Impact of Absolute Lymphocyte Count at Pre-Apheresis and Pre-Lymphodepletion on Chimeric Antigen Receptor (CAR)-T Therapy Outcomes in Relapsed Refractory Multiple Myeloma (RRMM)

Introduction/Background:

Chimeric antigen receptor (CAR)–modified T cells targeting BCMA have shown high response rates and durable remissions in patients with relapsed or refractory multiple myeloma (RRMM). Since this innovative therapy leverages the patient's own immune system, T cell fitness prior to CAR-T therapy is increasingly important. Acceptable thresholds for absolute lymphocyte count prior to apheresis which have prognostic impact are not clearly defined. This real-world analysis investigated pre-apheresis (A) and pre-lymphodepletion (LD) ALC, and the ALC reduction between A and LD, on survival outcomes post CAR-T for RRMM.

Methods:

This was a single center, retrospective analysis of patients with RRMM who received commercial BCMA-directed CAR-T cell therapy, ciltacabtagene autoleucel (cilta-cel) and idecabtagene vicleucel (ide-cel) between August 2021 and May 2023. We assessed the impact of Pre-A and Pre-LD ALC as well as the reduction in ALC (measured as the difference between pre-LD and pre-A ALC) on the progression-free survival (PFS) and overall survival (OS) using the Cox proportional hazard models.

Result:

Of the 54 patients included, 63% (n=34) received ide-cel and 38% (n=20) received cilta-cel. The median age was 65 years (range, 41-86) and 61% were male. Revised international staging system (R-ISS) stages I/ II/ III were 24% /41% /13%, respectively. 49% (n=26) had extramedullary disease (EMD) present and 56% (n=30) had at least 1 high-risk cytogenetic abnormality by FISH. Patients received a median of 8 (range, 1–20) prior lines of therapy, and 72% (n=38) received bridging therapy. 38% (n=20) had penta-refractory disease. The median pre-A and pre-LD ALC was 0.8×10⁹/L (range, 0.1–2.2) and 0.8×10⁹/L (range, 0.1–3.1), respectively. The median absolute reduction in ALC was 0.1×10⁹/L (range, -2.8–1.0). Using the lowest quartiles as cutoffs, we defined low pre-A ALC as ≤ 0.5 ×10⁹/L, while a high reduction between pre-A and pre-LD ALC was defined as ≥ 0.1 ×10⁹/L based on the highest quartiles. Compared to patients with high pre-A ALC, those with low pre-A ALC received more bridging therapy (87% vs. 66%) and had a higher incidence of high-risk cytogenetics (73% vs. 49%). In contrast, patients with low and high pre-LD ALC were more balanced in terms of bridging therapy (76% vs. 69%) and high-risk cytogenetics (both 56%).
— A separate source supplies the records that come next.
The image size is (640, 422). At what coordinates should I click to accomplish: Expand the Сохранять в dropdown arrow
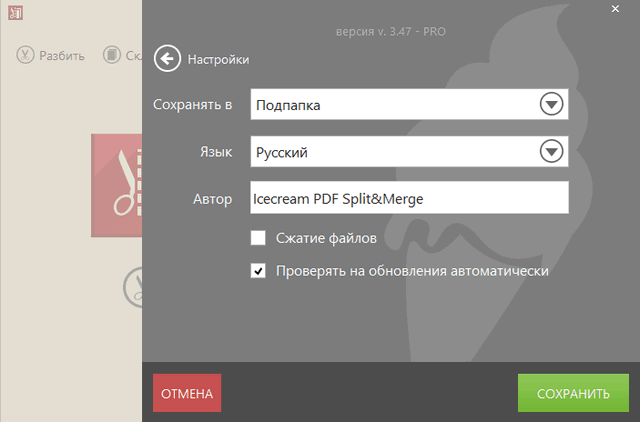coord(551,104)
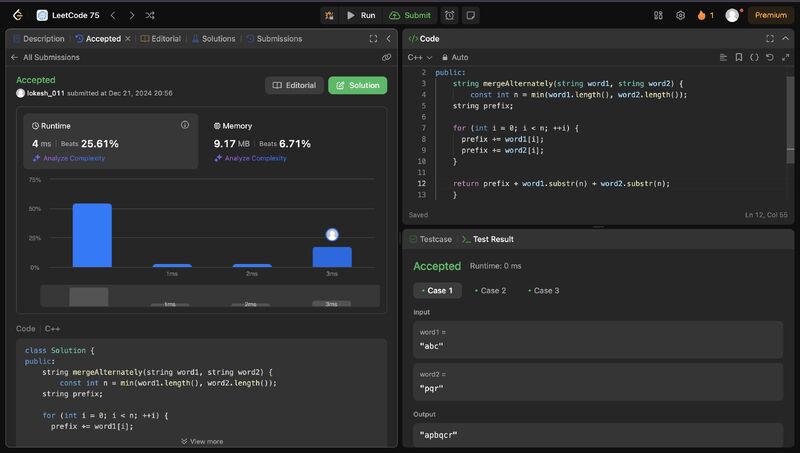Click the runtime distribution range bar

tap(210, 296)
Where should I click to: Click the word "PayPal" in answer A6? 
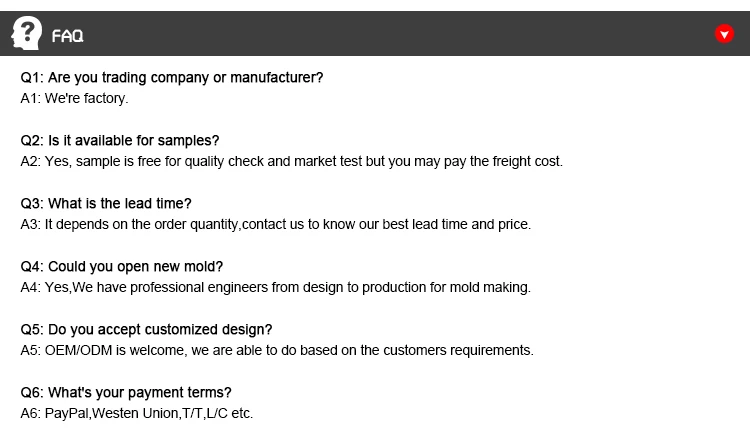[67, 413]
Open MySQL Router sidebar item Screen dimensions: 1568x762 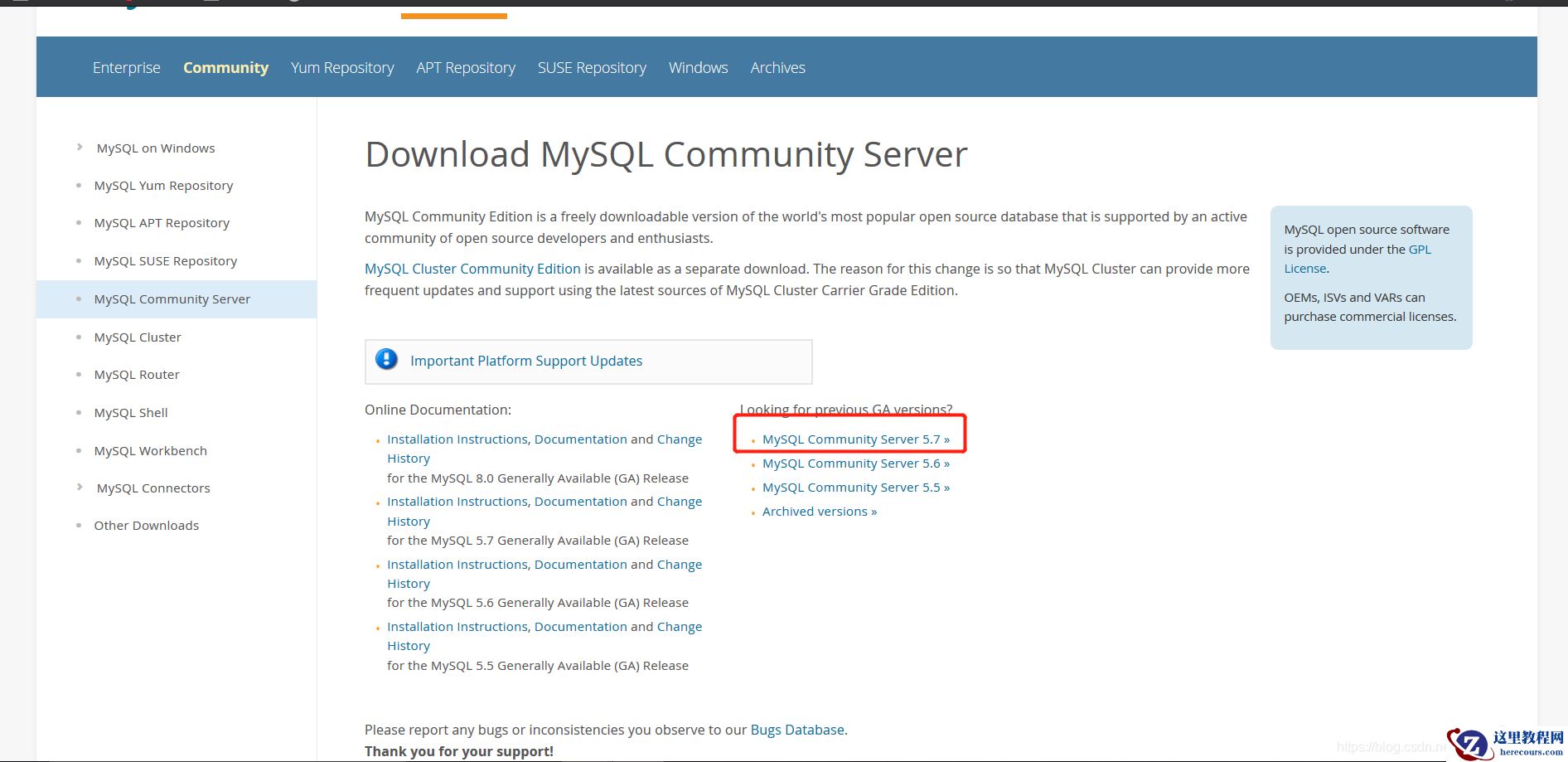pos(137,375)
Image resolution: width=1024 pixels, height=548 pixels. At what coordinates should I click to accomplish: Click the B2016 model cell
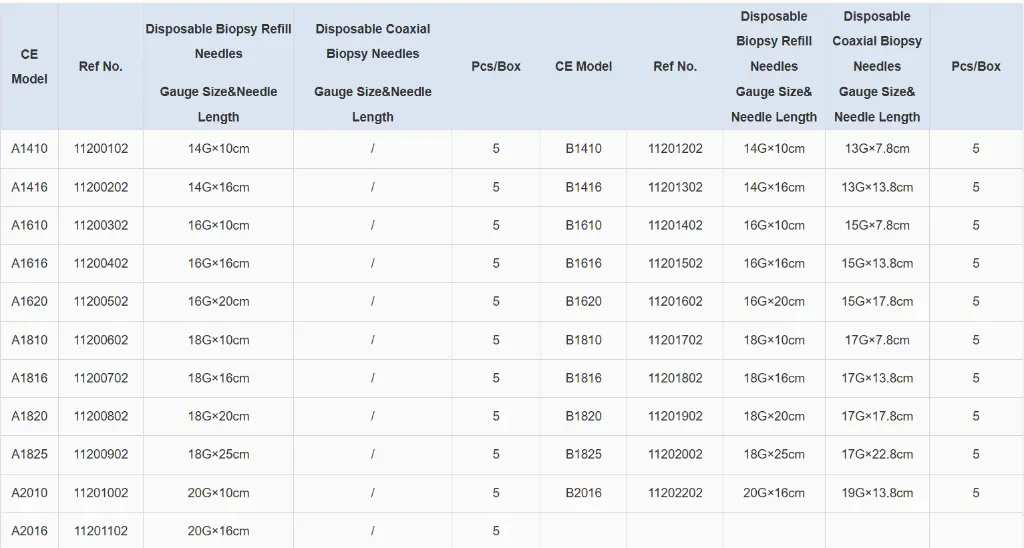[x=583, y=492]
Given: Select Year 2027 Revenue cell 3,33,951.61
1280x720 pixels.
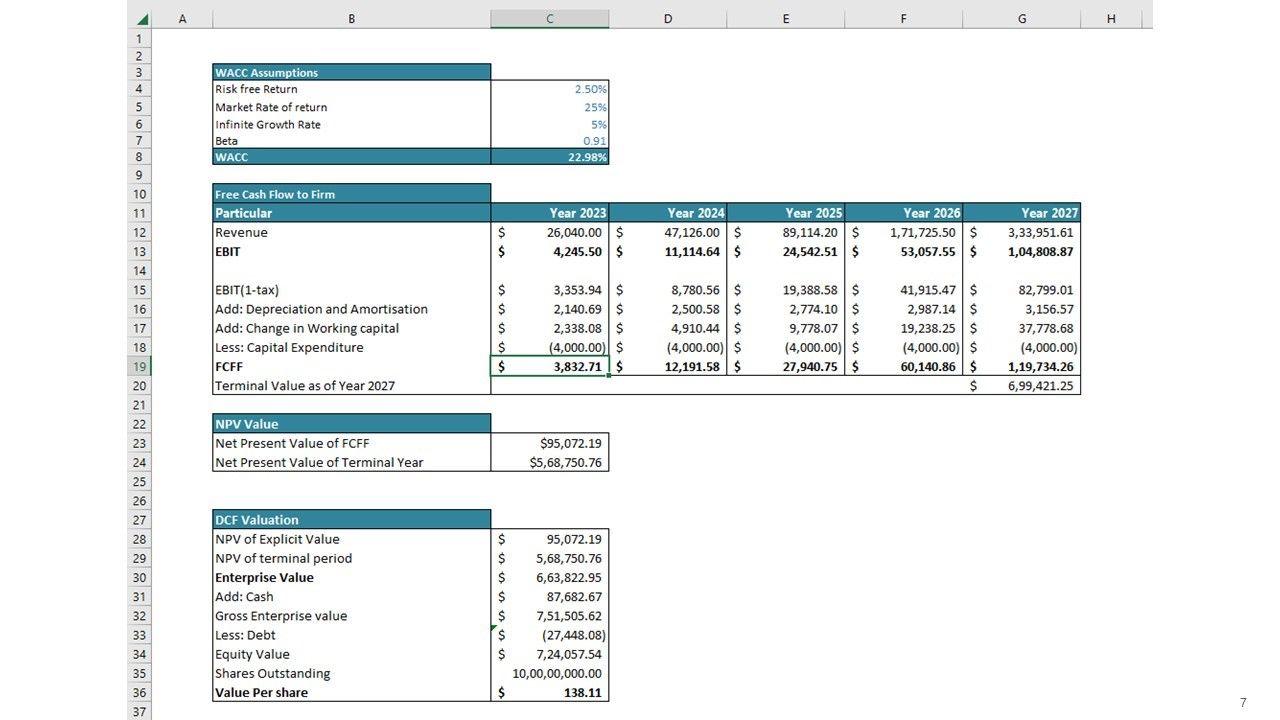Looking at the screenshot, I should click(1021, 233).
The median follow-up time from CAR-T infusion was 18months. Low pre-A ALC was associated with significantly inferior PFS in univariable analysis (HR 2.09, 95% CI 1.04–4.19, p=0.038); this difference remained significant in multivariable analysis (HR 2.10, 95% CI 1.02–4.31, p=0.044) along with 1p deletion (HR 2.54, 95% CI 1.07–6.02, p=0.034) and EMD (HR 2.51, 95% CI 1.19–5.30, p=0.015). Additionally, low pre-A ALC was significantly associated with inferior OS in univariable analysis (HR 6.40, 95% CI 2.48–16.5, p<0.001), and remained a poor prognostic factor for OS in multivariable analysis (HR 6.59, 95% CI 2.44–18.8, p<0.001) along with EMD (HR 4.31, 95% CI 1.28–14.5, p=0.018). Neither pre-LD ALC nor a high absolute reduction in ALC showed significant differences in PFS, while pre-LD ALC was significantly associated with worse OS only in the univariable setting without significance in multivariable analysis. No correlation was observed between pre-A ALC and rates of cytokine release syndrome (CRS) and Immune Effector Cell-Associated Neurotoxicity Syndrome (ICANS), however, CRS was significantly more frequently noted in patients with low pre-LD ALC.

Conclusion:

In this small real-world analysis, results suggest that the pre-apheresis ALC <0.5 ×10⁹/L may be an independent poor prognostic factor on PFS and OS in RRMM treated with CAR-T cell therapy and low pre-LD ALC may predict higher incidence of CRS after CAR-T infusion. Further investigation is warranted to determine the optimal timing of apheresis in patients with low pre-ALC in a larger cohort.